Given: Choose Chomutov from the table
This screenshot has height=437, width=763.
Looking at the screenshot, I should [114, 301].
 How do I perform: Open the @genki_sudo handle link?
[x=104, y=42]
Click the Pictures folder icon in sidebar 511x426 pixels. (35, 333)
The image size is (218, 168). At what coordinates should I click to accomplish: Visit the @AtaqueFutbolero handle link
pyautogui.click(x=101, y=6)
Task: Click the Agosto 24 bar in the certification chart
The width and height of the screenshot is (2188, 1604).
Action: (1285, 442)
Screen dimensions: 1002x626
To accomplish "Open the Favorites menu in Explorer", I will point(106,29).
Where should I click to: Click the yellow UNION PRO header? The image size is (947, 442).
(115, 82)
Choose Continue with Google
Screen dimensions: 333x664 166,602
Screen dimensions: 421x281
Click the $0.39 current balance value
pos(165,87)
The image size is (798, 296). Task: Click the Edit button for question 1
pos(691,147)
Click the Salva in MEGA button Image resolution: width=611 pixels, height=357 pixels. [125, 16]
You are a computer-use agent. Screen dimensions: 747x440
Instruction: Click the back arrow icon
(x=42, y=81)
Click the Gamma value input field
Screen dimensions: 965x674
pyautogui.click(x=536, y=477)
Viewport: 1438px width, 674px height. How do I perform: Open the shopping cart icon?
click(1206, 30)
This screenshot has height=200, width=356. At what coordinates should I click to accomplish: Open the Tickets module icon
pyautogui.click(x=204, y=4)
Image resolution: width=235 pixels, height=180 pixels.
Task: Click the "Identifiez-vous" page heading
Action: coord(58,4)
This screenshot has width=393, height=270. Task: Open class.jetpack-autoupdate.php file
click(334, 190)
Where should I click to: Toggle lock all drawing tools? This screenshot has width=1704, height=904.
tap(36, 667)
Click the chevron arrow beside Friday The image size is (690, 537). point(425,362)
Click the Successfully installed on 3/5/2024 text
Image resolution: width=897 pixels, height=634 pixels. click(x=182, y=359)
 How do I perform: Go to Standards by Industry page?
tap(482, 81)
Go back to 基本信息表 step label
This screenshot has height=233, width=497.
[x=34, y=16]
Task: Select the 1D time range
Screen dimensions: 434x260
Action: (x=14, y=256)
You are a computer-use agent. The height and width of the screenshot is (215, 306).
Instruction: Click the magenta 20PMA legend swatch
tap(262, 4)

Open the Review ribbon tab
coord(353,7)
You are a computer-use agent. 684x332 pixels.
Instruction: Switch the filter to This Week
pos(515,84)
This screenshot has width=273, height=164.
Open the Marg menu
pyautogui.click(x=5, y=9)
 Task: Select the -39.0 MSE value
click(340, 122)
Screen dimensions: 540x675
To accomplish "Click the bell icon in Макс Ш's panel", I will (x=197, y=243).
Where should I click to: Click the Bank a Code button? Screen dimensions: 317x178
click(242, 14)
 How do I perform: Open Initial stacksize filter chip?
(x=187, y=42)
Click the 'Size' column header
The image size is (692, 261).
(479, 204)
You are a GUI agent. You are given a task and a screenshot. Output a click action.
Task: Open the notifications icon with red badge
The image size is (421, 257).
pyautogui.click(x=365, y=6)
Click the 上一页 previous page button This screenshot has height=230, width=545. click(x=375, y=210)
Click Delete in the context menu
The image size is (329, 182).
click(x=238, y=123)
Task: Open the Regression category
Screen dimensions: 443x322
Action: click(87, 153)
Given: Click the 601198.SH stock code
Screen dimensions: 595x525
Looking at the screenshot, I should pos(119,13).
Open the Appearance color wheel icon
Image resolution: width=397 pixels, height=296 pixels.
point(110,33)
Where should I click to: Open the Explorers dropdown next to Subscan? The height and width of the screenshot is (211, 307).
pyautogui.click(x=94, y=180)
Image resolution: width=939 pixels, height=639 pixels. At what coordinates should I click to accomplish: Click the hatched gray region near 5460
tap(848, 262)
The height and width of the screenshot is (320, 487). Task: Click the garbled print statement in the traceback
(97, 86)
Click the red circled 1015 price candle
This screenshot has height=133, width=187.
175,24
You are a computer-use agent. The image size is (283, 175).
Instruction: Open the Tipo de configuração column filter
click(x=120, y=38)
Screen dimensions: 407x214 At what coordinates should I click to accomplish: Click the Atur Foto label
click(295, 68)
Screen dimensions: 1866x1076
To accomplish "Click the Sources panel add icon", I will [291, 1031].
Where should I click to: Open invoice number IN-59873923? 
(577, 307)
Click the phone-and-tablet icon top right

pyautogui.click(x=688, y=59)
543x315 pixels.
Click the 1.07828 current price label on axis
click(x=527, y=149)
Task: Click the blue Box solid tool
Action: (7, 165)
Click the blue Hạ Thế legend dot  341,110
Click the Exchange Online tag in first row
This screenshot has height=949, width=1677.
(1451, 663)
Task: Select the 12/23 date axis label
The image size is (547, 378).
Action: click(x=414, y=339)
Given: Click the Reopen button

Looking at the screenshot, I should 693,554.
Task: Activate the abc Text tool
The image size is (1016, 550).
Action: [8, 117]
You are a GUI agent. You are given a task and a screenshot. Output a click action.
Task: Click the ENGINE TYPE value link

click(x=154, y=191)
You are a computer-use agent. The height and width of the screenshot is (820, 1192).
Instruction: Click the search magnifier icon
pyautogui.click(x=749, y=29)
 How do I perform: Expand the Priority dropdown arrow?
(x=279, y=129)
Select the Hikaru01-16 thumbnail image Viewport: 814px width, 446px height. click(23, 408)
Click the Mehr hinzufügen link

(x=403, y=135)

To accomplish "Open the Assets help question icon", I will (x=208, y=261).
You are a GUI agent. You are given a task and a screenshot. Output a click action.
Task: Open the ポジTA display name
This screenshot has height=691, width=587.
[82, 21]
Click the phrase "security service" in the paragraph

* **Prompt**:
Above are the records. Print exactly, and only, the lines from the line with "Open the Review ribbon tab" to the line with "Screen dimensions: 540x675", both inclusive.

* **Result for this exercise**:
Open the Review ribbon tab
coord(353,7)
You are a computer-use agent. 684x332 pixels.
Instruction: Switch the filter to This Week
pos(515,84)
This screenshot has width=273, height=164.
Open the Marg menu
pyautogui.click(x=5, y=9)
 Task: Select the -39.0 MSE value
click(340, 122)
Screen dimensions: 540x675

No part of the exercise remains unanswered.